[Excerpts from a dataset]

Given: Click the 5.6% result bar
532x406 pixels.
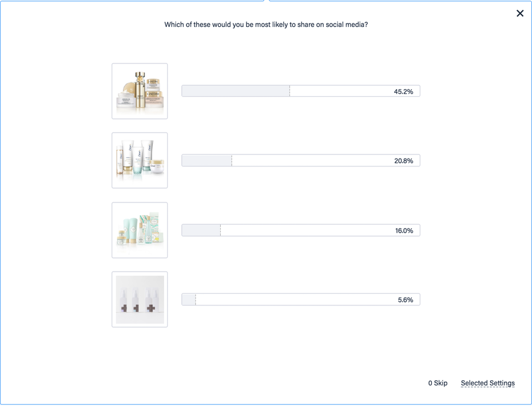Looking at the screenshot, I should [301, 300].
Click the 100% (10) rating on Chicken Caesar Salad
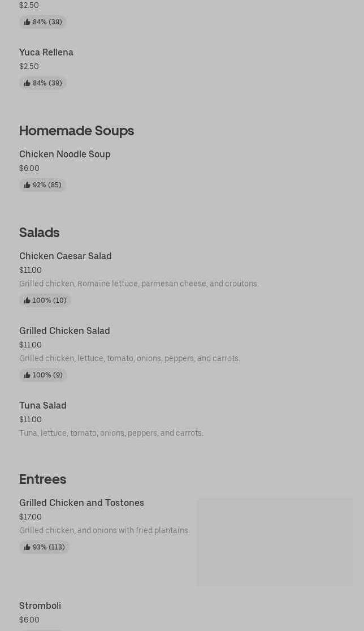364x631 pixels. 45,301
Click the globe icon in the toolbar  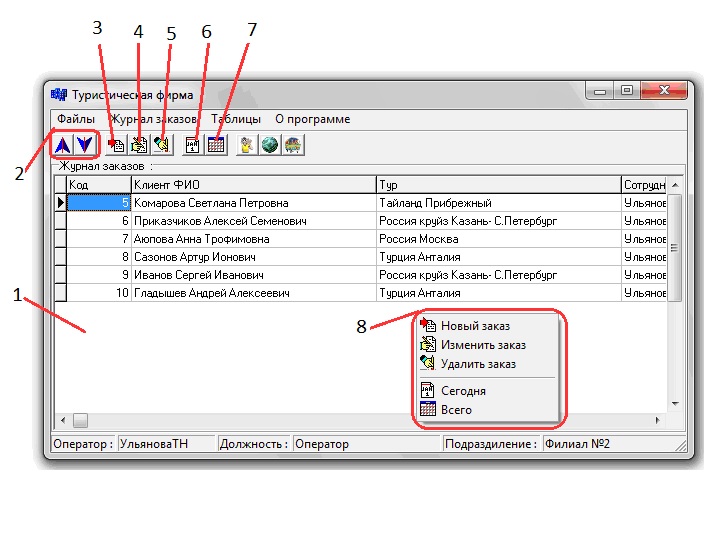pyautogui.click(x=270, y=146)
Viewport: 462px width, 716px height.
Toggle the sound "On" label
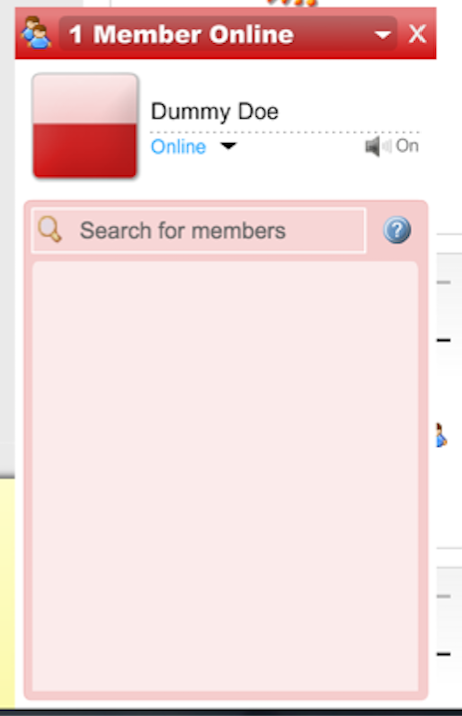point(407,146)
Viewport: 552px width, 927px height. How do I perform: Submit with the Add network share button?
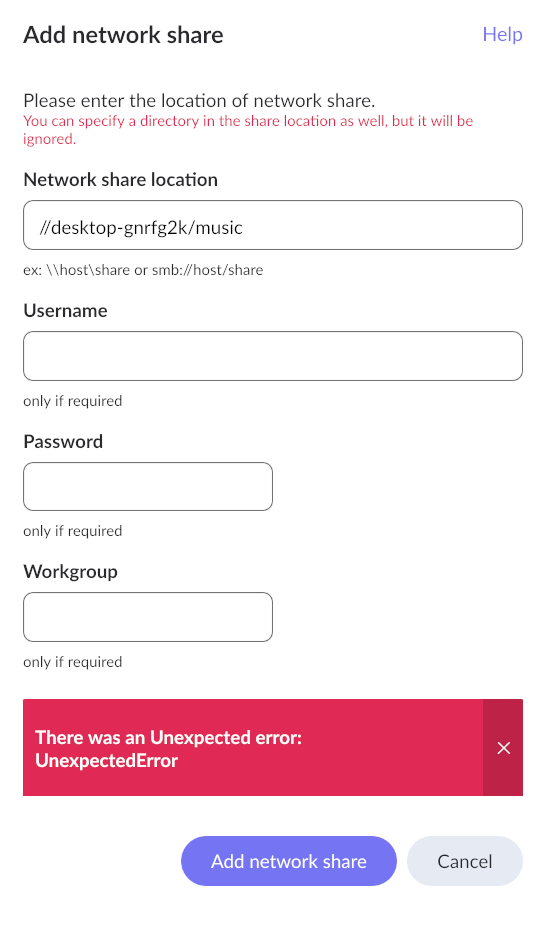pyautogui.click(x=289, y=861)
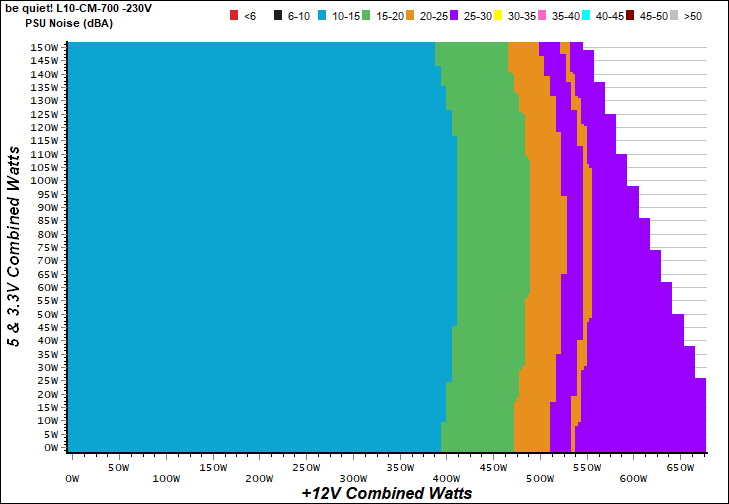Image resolution: width=729 pixels, height=504 pixels.
Task: Click the chart title be quiet! L10-CM-700
Action: click(x=70, y=7)
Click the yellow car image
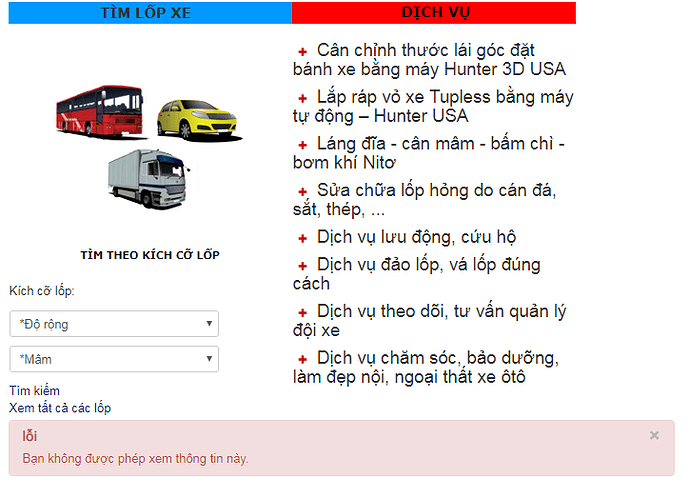 point(198,120)

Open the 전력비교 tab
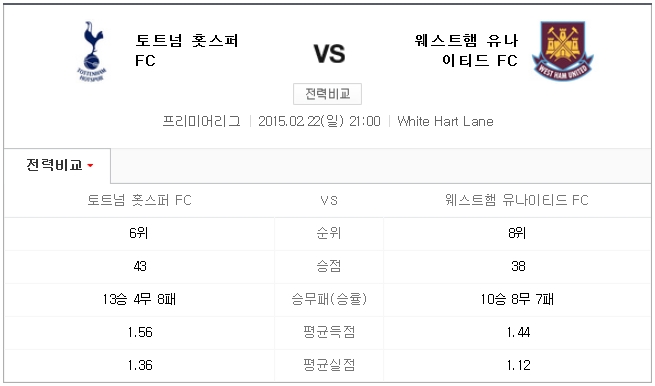pos(57,165)
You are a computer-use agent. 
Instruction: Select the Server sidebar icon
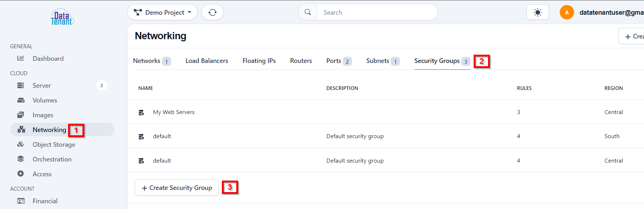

WHAT TO WORK ON:
Write out exactly the lines from the one containing "Viewport: 462px width, 716px height." to the last line of the records above, both included, and leave out any pictures.

WRITTEN ANSWER:
Viewport: 462px width, 716px height.
Toggle the sound "On" label
point(407,146)
Viewport: 552px width, 927px height. How do I perform: Submit with the Add network share button?
pyautogui.click(x=289, y=861)
Image resolution: width=729 pixels, height=504 pixels.
Task: Click the chart title be quiet! L10-CM-700
Action: click(x=70, y=7)
Click the yellow car image
 point(198,120)

Open the 전력비교 tab
pos(57,165)
You are a computer-use agent. 
Instruction: Select the Server sidebar icon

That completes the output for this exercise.